The book’s strength, however, is its ability to force a loss of innocence. Partnership work is immensely difficult and complex. Communication flounders, conflict emerges, and reluctance leads to set-backs. Thus the repeating refrain, “however good, it is not sufficient.” At no time does this book pretend that there are easy answers. For every leap forward, there are numerous steps back. Still, when the mission is clear and the parties committed, these chapters offer hope that progress will come to those who are patient.
And it is to that mission that we return. If we are to take new
teacher development seriously, we will need a system that
supports teacher learning along a career trajectory that begins,
but does not end, during the preservice years. Sharon
Feiman-Nemser, in a paper commissioned by the SST group, summarizes
the charge as follows.
Learning to teach, especially the kind of teaching reflected in ambitious standards for students and teachers, is a complex, lengthy undertaking. It requires coherent and connected learning opportunities that link initial preparation to new teacher induction and new teacher induction to continuing professional development. Creating a curriculum for learning to teach over time, anchored in a vision of reform-minded teaching, depends on the contributions of universities, schools and unions working as partners at each stage along the continuum (Feiman-Nemser, 2001, p. 1048).
As Feiman-Nemser goes on to claim, the need for a coherent system of teacher learning is clear, the task of accomplishing that goal is daunting, and yet there is no better time than now to begin. Readers of the Teaching Career will likely agree.
Ingersoll, R. M. (2001). Teacher turnover and teacher shortages: An organizational analysis. American Educational Research Journal, 38, 499-534.
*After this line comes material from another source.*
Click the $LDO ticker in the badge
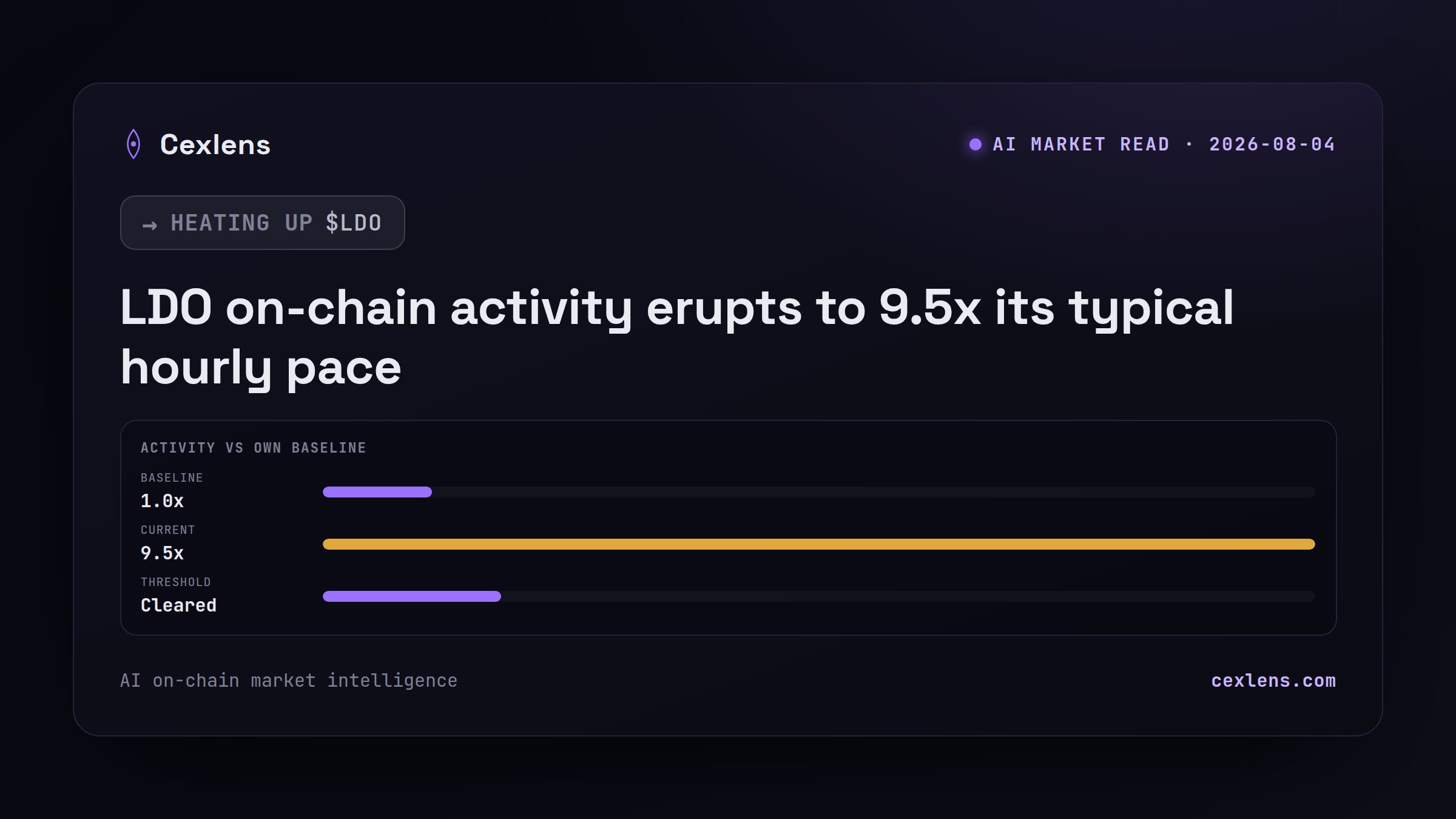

Ingersoll, R. M. & Smith, T. (2004). Do induction and mentoring programs matter? NASSP Bulletin, 88.
Feiman-Nemser, S. (2001). From preparation to practice: Designing a continuum to strengthen and sustain teaching. Teachers College Record, 103(6) 1013-1055.
Kauffman, D., Johnson, S. M., Kardos, S. M., Liu, E. & Peske, H. G. (2002). Lost at sea: New teachers’ experiences with curriculum and assessment. Teachers College Record, l04(2), 273-300.